The morning after the parade, the booths at the Ephrata Fair opened under a light drizzle. The volunteers running the Democratic Party booth were in good spirits. There had been a little run-in at the booth the previous day — a man yelled “baby-killers” so insistently that a police officer had to escort him away — but the reception to their float, they said, had been more positive than at any other time in memory.

On a sidewalk nearby, Galen Fox, 85, finished up an ice-cream-slathered apple turnover that he had bought from the Republican booth. His bright-red hat explained his politics: “Make Trump President Again.”

Years ago, Mr. Fox said, when he worked at a local concrete business, he had some dealings with Mr.

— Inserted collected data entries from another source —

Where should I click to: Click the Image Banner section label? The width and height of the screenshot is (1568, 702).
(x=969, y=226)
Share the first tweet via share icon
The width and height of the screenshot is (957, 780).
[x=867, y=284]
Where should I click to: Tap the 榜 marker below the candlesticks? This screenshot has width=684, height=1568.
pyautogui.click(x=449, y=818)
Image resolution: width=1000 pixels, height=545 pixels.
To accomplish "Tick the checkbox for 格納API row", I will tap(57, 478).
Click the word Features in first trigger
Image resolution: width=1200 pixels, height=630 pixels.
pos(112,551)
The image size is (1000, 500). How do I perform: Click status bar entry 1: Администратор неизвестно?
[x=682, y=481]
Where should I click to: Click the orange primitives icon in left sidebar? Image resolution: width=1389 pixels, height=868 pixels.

Trump’s companies. He liked Mr. Trump then and likes his politics now.

Like many in his generation, Mr. Fox started working right out of high school, he said, and ultimately made enough money to build a home and retire early. He said he also paid for his son to go to medical school.

Things are not quite the same around here, he said. It is partly the new people, but it’s not only them. He brought up his son, who now works at a hospital in Lancaster and lives in a nearby suburb.

“He used to be a Republican,” Mr. Fox said. “He married a woman that went to college, and she’s a Democrat. And her father was a Republican.”

His son and daughter-in-law visited him the other day. “I brought politics up, and they both got on me,” he said.

He shook his head. “You go to college, you learn to be a Democrat.”